BEGIN EXTRACTED ENTRIES

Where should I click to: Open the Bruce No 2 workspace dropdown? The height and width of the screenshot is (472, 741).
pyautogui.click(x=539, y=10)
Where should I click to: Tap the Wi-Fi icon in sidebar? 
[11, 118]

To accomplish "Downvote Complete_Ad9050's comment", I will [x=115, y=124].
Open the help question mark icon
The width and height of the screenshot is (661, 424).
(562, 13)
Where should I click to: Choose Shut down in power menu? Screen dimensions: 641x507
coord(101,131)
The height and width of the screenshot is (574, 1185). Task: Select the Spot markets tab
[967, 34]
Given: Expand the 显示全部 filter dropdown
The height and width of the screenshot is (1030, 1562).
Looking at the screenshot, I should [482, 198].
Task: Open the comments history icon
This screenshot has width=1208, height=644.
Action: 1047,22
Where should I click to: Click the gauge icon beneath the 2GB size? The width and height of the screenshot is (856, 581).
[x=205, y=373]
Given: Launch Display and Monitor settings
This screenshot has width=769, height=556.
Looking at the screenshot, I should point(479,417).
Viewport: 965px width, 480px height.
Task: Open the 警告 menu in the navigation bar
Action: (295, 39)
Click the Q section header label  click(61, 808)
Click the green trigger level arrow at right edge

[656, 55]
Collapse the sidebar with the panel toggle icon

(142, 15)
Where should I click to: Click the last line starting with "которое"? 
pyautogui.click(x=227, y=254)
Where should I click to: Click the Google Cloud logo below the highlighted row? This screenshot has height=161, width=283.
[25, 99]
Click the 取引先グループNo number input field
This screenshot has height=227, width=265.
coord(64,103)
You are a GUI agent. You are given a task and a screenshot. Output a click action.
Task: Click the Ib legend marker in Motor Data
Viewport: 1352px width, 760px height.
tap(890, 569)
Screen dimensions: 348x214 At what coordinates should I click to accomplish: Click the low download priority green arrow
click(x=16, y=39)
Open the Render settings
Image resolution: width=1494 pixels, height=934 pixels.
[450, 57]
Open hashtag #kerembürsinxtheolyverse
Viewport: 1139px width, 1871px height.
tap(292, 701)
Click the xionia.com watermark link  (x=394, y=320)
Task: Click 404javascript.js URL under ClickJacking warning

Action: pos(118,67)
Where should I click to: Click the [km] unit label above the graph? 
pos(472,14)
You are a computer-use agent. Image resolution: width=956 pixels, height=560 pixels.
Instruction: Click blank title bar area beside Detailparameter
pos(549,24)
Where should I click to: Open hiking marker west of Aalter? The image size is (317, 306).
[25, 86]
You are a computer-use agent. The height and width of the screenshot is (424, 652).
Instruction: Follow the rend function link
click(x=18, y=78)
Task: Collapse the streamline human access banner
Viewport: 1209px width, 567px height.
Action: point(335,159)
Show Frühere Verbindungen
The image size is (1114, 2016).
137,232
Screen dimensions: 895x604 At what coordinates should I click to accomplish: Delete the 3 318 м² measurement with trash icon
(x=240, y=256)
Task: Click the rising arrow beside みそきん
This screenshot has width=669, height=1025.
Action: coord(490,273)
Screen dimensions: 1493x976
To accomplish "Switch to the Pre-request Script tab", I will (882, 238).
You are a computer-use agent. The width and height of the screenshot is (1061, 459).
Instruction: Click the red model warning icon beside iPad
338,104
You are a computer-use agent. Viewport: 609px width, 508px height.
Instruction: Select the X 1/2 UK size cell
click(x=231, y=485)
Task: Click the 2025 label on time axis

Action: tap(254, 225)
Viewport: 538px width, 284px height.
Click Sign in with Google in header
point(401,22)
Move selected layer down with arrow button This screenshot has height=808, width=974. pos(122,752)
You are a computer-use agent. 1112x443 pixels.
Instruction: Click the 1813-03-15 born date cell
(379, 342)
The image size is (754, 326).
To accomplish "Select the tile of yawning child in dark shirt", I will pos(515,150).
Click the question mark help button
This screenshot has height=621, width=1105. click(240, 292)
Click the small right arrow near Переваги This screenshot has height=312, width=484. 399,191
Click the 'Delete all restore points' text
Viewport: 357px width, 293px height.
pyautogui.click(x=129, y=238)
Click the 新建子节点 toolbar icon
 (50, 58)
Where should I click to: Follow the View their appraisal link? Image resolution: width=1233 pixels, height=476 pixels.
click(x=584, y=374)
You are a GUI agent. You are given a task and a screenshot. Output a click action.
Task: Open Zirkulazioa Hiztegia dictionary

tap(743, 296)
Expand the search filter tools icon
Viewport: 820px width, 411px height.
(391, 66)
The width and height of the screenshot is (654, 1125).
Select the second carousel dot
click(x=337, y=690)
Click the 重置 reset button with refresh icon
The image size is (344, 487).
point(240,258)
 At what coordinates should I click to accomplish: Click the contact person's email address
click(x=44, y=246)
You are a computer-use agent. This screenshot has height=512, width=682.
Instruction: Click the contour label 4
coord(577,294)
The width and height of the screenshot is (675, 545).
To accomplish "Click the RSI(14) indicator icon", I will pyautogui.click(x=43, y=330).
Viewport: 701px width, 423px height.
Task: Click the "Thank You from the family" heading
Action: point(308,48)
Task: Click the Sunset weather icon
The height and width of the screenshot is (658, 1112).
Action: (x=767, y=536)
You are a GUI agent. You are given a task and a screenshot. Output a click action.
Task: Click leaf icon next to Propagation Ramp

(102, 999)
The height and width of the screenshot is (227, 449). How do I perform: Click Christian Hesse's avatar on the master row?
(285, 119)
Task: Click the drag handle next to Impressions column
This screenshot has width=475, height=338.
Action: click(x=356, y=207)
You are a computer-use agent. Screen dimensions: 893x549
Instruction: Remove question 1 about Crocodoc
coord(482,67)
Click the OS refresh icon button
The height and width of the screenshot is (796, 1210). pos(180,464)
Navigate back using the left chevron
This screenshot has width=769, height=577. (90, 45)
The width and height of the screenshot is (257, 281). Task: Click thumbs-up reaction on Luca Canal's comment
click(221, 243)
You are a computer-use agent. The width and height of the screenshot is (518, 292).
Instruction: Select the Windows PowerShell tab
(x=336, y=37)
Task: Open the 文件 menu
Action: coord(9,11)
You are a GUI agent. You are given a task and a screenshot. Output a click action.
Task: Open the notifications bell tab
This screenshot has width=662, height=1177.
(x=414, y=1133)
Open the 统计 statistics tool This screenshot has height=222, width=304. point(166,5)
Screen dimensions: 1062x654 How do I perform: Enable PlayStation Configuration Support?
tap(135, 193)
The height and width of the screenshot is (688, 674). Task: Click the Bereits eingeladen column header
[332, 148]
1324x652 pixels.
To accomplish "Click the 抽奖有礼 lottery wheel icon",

END EXTRACTED ENTRIES

• WORK TO BE COMPLETED:
Include both ends. Return the line holding "Task: Open the notifications bell tab" and all lines after it in the records above, exactly as written.

• ANSWER BOX:
Task: Open the notifications bell tab
This screenshot has width=662, height=1177.
(x=414, y=1133)
Open the 统计 statistics tool This screenshot has height=222, width=304. point(166,5)
Screen dimensions: 1062x654 How do I perform: Enable PlayStation Configuration Support?
tap(135, 193)
The height and width of the screenshot is (688, 674). Task: Click the Bereits eingeladen column header
[332, 148]
1324x652 pixels.
To accomplish "Click the 抽奖有礼 lottery wheel icon",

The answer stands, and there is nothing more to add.